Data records
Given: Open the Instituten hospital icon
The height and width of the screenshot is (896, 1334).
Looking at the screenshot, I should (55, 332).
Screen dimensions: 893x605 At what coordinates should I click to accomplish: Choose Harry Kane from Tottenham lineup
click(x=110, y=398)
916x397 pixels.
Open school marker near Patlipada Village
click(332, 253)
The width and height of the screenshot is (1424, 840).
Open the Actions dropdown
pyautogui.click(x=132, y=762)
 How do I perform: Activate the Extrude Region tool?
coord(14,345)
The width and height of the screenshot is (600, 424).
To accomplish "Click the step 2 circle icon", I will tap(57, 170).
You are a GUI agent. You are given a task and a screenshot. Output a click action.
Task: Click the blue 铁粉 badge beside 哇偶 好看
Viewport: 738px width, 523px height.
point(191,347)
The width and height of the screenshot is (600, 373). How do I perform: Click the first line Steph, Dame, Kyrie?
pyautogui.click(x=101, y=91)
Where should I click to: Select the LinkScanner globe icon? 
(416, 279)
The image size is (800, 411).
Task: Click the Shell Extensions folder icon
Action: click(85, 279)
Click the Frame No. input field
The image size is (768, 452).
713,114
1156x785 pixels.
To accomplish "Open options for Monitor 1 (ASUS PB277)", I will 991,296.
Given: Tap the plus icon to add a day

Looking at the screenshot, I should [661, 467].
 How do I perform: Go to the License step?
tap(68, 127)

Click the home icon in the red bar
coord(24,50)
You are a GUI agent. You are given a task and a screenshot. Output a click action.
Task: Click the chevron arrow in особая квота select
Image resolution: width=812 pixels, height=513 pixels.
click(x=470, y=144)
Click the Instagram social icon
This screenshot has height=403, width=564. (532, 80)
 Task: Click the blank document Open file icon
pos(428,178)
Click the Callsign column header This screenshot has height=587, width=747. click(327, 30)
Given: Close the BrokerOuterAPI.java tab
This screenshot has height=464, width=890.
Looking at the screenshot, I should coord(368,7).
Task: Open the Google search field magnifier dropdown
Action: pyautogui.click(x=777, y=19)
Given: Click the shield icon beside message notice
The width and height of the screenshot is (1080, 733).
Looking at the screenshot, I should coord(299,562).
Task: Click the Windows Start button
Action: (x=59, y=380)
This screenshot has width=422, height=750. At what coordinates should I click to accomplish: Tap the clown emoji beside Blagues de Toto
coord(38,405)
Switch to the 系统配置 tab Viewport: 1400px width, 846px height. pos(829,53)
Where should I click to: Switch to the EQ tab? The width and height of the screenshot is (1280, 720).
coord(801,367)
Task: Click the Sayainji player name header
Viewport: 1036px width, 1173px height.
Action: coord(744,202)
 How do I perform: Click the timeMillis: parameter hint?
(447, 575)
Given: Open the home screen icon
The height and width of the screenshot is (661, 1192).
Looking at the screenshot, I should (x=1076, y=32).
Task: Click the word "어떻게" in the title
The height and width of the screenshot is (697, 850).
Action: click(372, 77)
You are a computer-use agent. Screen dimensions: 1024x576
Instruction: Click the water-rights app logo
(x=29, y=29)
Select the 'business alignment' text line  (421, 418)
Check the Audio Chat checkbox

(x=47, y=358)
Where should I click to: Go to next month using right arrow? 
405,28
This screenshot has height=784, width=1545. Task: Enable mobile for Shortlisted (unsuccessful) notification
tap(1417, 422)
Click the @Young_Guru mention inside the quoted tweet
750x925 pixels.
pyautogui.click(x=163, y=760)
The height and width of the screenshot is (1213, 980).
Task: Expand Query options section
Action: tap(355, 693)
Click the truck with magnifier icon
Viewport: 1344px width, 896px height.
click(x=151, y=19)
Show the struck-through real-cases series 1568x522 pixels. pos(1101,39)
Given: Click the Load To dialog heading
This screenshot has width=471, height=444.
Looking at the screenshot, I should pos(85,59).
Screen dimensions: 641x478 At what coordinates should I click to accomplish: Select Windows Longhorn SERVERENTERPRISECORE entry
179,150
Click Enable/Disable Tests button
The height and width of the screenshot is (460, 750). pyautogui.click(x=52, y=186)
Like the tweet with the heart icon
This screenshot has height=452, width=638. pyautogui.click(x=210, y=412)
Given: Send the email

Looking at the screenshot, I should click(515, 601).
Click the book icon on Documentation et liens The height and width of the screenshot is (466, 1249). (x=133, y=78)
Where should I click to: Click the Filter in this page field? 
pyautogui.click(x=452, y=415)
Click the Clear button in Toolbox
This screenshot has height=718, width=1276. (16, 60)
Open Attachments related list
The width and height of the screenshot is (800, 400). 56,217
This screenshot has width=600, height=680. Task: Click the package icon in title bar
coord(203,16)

▶ _Your goal_: For this exercise, output the records in full, exactly.

▶ _Response_:
Given: Open the Instituten hospital icon
The height and width of the screenshot is (896, 1334).
Looking at the screenshot, I should (55, 332).
Screen dimensions: 893x605 At what coordinates should I click to accomplish: Choose Harry Kane from Tottenham lineup
click(x=110, y=398)
916x397 pixels.
Open school marker near Patlipada Village
click(332, 253)
The width and height of the screenshot is (1424, 840).
Open the Actions dropdown
pyautogui.click(x=132, y=762)
 How do I perform: Activate the Extrude Region tool?
coord(14,345)
The width and height of the screenshot is (600, 424).
To accomplish "Click the step 2 circle icon", I will tap(57, 170).
You are a GUI agent. You are given a task and a screenshot. Output a click action.
Task: Click the blue 铁粉 badge beside 哇偶 好看
Viewport: 738px width, 523px height.
point(191,347)
The width and height of the screenshot is (600, 373). How do I perform: Click the first line Steph, Dame, Kyrie?
pyautogui.click(x=101, y=91)
Where should I click to: Select the LinkScanner globe icon? 
(416, 279)
The image size is (800, 411).
Task: Click the Shell Extensions folder icon
Action: click(85, 279)
Click the Frame No. input field
The image size is (768, 452).
713,114
1156x785 pixels.
To accomplish "Open options for Monitor 1 (ASUS PB277)", I will 991,296.
Given: Tap the plus icon to add a day

Looking at the screenshot, I should [661, 467].
 How do I perform: Go to the License step?
tap(68, 127)

Click the home icon in the red bar
coord(24,50)
You are a GUI agent. You are given a task and a screenshot. Output a click action.
Task: Click the chevron arrow in особая квота select
Image resolution: width=812 pixels, height=513 pixels.
click(x=470, y=144)
Click the Instagram social icon
This screenshot has height=403, width=564. (532, 80)
 Task: Click the blank document Open file icon
pos(428,178)
Click the Callsign column header This screenshot has height=587, width=747. click(327, 30)
Given: Close the BrokerOuterAPI.java tab
This screenshot has height=464, width=890.
Looking at the screenshot, I should coord(368,7).
Task: Open the Google search field magnifier dropdown
Action: pyautogui.click(x=777, y=19)
Given: Click the shield icon beside message notice
The width and height of the screenshot is (1080, 733).
Looking at the screenshot, I should coord(299,562).
Task: Click the Windows Start button
Action: (x=59, y=380)
This screenshot has width=422, height=750. At what coordinates should I click to accomplish: Tap the clown emoji beside Blagues de Toto
coord(38,405)
Switch to the 系统配置 tab Viewport: 1400px width, 846px height. pos(829,53)
Where should I click to: Switch to the EQ tab? The width and height of the screenshot is (1280, 720).
coord(801,367)
Task: Click the Sayainji player name header
Viewport: 1036px width, 1173px height.
Action: coord(744,202)
 How do I perform: Click the timeMillis: parameter hint?
(447, 575)
Given: Open the home screen icon
The height and width of the screenshot is (661, 1192).
Looking at the screenshot, I should (x=1076, y=32).
Task: Click the word "어떻게" in the title
The height and width of the screenshot is (697, 850).
Action: click(372, 77)
You are a computer-use agent. Screen dimensions: 1024x576
Instruction: Click the water-rights app logo
(x=29, y=29)
Select the 'business alignment' text line  (421, 418)
Check the Audio Chat checkbox

(x=47, y=358)
Where should I click to: Go to next month using right arrow? 
405,28
This screenshot has height=784, width=1545. Task: Enable mobile for Shortlisted (unsuccessful) notification
tap(1417, 422)
Click the @Young_Guru mention inside the quoted tweet
750x925 pixels.
pyautogui.click(x=163, y=760)
The height and width of the screenshot is (1213, 980).
Task: Expand Query options section
Action: tap(355, 693)
Click the truck with magnifier icon
Viewport: 1344px width, 896px height.
click(x=151, y=19)
Show the struck-through real-cases series 1568x522 pixels. pos(1101,39)
Given: Click the Load To dialog heading
This screenshot has width=471, height=444.
Looking at the screenshot, I should pos(85,59).
Screen dimensions: 641x478 At what coordinates should I click to accomplish: Select Windows Longhorn SERVERENTERPRISECORE entry
179,150
Click Enable/Disable Tests button
The height and width of the screenshot is (460, 750). pyautogui.click(x=52, y=186)
Like the tweet with the heart icon
This screenshot has height=452, width=638. pyautogui.click(x=210, y=412)
Given: Send the email

Looking at the screenshot, I should click(515, 601).
Click the book icon on Documentation et liens The height and width of the screenshot is (466, 1249). (x=133, y=78)
Where should I click to: Click the Filter in this page field? 
pyautogui.click(x=452, y=415)
Click the Clear button in Toolbox
This screenshot has height=718, width=1276. (16, 60)
Open Attachments related list
The width and height of the screenshot is (800, 400). 56,217
This screenshot has width=600, height=680. Task: Click the package icon in title bar
coord(203,16)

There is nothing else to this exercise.